Long-term Treatment with PPIs, Effective and Safe for Treating Eosinophilic Esophagitis in Children

Table of Content

Introduction

Eosinophilic esophagitis (EOE) is a chronic disorder with increasing prevalence in children. Studies have demonstrated that nearly 50% of adult and pediatric patients with EOE respond to proton pump inhibitors (PPI). Nevertheless, there is very little data on long-term efficacy and safety of PPI treatment in the management of EOE patients, including children.

Aim

To evaluate the long-term efficacy and safety of PPIs in children with EoE

Patient Profile

  • Pediatric patients with EOE; defined as the presence of ≥ 15 eosinophil/high-power field (eos/hpf) (peak value) in 1 or more biopsy samples (age 1 month to 15 years)
  • Patients had at least one esophageal dysfunction symptom such as heartburn, chest pain, food impaction, abdominal pain, vomiting, regurgitation, dysphagia, and feeding difficulties
  • All patients presented with histological remission to an eight-week esomeprazole trial (1 mg/kg/dose, twice daily)
  • Patients had no concomitant dietary restrictions or topical steroid use

Methods

Study Design

  • A prospective study conducted at two pediatric hospitals in Madrid

Treatment Strategy

  • Patients were maintained on esomeprazole at 1 mg/kg/day for one year (maximum dose 40 mg/day)

Outcomes

  • Symptom recurrence
  • Adverse events

Assessments and follow-up

  • Patients were followed-up every three months, until one year
  • Endoscopy was performed at the time of clinical recurrence, worsening of symptoms, or at one year from diagnosis in cases where patients remained asymptomatic
  • Adverse events were recorded at every follow-up visit

Results

  • Fifty-seven children were included in this analysis (median age; 11 years, males; 73.7%).
  • Forty patients (70.1%; 95% CI 56.5–81.5) presented with histological remission on maintenance PPI therapy. Children with initial complete histological remission had a longer remission rate as compared with those with partial remission (81% vs. 50%, P=0.014) (Figure 1).
Figure 1: Long-term histological remission in patients
  • At one year, 49 patients (86%) remained asymptomatic, 3 (5.3%) had mild symptoms and 5 patients (8.8%) had no change in symptoms.
  • Pretreatment clinical and histological findings and median PPI dose/kg/day did not differ between relapsers and nonrelapsers.
  • Five children experienced adverse events on PPI maintenance treatment during high-dose induction treatment.
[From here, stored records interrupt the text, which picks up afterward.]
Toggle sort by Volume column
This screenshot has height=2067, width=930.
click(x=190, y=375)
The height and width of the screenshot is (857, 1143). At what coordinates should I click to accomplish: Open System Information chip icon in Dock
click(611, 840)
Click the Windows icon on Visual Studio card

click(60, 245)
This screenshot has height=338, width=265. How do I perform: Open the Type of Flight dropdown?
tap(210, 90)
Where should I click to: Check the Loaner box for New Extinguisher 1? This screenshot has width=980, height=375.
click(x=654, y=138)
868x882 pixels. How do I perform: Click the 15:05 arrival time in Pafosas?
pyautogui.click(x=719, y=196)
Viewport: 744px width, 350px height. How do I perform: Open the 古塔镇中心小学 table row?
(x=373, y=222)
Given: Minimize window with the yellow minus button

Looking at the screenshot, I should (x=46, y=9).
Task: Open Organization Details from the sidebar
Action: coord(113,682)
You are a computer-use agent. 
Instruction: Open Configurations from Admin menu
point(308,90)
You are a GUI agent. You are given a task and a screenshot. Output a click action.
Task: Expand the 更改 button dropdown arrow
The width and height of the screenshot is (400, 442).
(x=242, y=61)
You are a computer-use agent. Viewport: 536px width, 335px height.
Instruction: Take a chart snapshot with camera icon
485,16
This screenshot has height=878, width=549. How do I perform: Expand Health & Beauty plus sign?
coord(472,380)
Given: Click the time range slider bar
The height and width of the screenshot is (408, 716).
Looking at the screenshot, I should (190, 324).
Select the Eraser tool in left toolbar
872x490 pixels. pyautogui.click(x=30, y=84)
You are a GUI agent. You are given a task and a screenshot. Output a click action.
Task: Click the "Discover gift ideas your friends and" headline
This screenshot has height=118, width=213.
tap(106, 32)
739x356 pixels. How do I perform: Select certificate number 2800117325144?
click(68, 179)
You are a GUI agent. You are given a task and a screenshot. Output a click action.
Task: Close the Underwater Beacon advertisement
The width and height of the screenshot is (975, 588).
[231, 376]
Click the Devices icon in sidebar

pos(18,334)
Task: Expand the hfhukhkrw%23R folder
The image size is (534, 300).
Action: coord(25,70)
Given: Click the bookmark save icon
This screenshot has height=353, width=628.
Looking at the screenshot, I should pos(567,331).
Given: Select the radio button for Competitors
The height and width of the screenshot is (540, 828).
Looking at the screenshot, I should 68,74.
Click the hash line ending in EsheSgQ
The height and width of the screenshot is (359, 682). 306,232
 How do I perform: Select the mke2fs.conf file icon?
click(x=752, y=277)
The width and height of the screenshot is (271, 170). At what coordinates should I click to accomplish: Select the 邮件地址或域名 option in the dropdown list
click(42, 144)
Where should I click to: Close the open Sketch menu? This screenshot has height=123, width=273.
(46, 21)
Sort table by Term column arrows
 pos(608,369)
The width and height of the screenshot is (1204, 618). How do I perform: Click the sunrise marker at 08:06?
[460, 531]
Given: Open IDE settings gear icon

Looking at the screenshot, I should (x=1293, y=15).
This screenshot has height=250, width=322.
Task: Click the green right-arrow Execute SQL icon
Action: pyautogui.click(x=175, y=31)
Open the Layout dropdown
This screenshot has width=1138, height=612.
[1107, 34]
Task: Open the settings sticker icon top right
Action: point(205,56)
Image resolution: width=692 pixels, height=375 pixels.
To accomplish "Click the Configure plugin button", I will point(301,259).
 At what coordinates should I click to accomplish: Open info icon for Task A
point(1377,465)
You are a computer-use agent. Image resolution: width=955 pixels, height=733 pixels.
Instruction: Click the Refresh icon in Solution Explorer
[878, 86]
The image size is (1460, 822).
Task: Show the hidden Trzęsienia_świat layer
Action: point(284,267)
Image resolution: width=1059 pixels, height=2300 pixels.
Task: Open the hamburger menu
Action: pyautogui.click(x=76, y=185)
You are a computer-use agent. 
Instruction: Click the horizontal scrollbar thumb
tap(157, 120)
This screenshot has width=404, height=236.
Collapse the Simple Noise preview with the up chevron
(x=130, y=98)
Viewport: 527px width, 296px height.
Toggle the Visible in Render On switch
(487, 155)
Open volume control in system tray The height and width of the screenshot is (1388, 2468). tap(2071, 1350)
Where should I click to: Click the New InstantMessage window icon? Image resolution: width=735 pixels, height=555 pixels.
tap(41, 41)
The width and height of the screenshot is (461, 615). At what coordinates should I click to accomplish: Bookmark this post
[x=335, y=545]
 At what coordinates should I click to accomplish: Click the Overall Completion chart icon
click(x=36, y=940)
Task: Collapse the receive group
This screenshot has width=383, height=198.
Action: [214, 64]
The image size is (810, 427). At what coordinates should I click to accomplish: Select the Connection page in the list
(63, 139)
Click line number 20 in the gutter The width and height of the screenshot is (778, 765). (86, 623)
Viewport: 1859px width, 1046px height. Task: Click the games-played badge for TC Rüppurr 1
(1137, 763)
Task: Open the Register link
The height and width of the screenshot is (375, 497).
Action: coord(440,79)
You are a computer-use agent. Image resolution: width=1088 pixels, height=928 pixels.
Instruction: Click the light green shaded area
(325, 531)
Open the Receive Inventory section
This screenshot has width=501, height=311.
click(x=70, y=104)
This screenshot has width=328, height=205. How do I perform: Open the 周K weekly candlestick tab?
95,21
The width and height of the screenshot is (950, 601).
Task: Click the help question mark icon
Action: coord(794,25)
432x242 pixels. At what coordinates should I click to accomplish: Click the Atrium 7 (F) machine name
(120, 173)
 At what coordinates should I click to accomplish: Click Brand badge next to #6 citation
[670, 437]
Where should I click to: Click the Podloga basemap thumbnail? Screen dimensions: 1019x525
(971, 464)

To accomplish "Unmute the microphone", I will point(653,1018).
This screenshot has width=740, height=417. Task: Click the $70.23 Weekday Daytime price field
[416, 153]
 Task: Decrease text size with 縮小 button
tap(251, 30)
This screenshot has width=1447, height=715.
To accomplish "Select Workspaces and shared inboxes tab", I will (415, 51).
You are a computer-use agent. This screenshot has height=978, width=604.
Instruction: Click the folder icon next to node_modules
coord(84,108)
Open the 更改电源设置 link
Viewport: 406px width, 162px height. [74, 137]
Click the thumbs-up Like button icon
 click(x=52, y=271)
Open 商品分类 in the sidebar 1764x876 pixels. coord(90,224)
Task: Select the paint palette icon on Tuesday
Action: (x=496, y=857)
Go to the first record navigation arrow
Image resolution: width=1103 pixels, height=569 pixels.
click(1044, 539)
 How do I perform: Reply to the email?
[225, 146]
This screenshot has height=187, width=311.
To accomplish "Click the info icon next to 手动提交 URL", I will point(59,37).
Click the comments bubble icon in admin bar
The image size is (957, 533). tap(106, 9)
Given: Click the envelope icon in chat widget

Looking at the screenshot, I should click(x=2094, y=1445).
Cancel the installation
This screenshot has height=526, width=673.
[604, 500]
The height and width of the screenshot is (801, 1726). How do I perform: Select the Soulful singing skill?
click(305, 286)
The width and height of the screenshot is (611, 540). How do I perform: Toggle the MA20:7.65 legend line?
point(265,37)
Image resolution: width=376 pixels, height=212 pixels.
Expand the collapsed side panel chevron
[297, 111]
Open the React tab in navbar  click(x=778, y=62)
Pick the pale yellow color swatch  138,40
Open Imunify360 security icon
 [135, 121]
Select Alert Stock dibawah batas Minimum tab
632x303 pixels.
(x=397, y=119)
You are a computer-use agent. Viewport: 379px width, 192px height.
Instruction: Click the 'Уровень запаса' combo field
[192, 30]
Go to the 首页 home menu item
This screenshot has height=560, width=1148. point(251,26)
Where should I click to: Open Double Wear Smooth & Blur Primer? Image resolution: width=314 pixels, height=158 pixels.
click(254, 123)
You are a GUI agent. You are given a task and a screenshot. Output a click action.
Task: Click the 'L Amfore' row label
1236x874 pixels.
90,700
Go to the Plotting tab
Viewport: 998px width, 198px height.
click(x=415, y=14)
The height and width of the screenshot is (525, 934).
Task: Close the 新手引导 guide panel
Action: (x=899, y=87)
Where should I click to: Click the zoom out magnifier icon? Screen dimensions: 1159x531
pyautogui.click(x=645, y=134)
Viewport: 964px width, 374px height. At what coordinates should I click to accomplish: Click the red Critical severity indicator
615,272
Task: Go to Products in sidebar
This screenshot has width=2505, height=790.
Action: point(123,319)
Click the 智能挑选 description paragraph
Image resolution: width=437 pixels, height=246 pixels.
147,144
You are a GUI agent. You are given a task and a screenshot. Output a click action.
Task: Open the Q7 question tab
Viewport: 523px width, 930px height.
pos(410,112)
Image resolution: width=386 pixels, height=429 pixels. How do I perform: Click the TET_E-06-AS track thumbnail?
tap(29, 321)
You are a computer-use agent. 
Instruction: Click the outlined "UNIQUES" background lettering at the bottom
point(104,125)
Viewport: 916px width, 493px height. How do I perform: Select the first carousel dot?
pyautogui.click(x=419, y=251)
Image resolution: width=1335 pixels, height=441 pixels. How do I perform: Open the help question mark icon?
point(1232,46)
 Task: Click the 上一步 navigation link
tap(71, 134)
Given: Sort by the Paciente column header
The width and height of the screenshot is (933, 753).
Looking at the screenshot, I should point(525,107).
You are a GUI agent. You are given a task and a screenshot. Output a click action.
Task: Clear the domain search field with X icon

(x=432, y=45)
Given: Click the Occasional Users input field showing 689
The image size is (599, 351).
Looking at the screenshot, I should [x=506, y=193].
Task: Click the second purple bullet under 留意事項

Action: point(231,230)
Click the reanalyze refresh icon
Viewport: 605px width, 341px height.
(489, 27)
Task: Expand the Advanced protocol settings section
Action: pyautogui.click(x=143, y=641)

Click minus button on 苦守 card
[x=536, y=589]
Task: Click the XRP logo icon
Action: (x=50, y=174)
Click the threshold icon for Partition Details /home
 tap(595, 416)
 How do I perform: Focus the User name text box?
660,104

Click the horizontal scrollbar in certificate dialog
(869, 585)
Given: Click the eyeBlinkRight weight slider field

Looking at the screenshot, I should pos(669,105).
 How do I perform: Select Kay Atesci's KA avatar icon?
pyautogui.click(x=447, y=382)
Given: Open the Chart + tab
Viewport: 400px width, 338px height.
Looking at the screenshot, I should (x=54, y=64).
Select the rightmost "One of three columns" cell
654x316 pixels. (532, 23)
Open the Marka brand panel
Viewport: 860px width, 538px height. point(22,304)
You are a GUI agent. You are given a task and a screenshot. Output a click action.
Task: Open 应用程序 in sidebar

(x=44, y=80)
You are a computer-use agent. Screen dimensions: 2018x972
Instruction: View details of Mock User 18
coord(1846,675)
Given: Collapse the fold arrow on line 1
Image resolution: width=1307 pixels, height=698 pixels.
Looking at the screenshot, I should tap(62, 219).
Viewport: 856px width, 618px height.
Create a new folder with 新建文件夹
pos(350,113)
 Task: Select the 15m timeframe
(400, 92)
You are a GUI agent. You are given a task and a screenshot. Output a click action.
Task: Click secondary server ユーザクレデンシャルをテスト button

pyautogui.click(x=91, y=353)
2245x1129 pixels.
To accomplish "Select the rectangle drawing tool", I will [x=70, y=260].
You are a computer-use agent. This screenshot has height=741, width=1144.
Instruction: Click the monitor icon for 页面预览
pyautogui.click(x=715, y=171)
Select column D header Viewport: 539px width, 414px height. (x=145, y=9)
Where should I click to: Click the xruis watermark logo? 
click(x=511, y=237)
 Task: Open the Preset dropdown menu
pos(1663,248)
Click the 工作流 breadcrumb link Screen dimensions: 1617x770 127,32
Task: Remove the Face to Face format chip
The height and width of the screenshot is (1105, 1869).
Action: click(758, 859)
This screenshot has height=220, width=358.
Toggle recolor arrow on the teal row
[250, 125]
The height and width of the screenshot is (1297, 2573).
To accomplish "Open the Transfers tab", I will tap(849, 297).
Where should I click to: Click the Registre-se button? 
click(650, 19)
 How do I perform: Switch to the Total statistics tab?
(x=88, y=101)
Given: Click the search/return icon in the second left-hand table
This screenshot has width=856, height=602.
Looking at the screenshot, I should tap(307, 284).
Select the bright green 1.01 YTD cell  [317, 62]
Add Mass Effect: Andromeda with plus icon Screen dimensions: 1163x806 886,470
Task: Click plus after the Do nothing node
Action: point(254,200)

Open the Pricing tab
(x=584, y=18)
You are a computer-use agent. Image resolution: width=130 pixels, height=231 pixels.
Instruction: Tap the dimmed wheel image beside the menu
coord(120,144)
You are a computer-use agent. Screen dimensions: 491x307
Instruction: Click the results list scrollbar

The adverse events were mild and transient and included; diarrhea, abdominal pain, urticaria or headache. There were no reports of pneumonia or diarrhea caused by Clostridium difficile.
  • Eleven out of 12 children (91.6%) receiving esomeprazole 0.5mg/kg/day for additional 12 months remained in remission. Mild and transient side effects without requiring PPI avoidance were observed in 5 children.

Conclusions

  • Up to 70% of children with PPI-responsive EoE remain in histological and clinical remission on a low-dose maintenance treatment at one-year follow-up, with adequate safety profile.
  • Patients with complete histological remission with eight weeks of PPI treatment had a higher probability of histological remission while on maintenance therapy.
  • Adverse events associated with long-term PPI treatment were infrequent, mild and transient.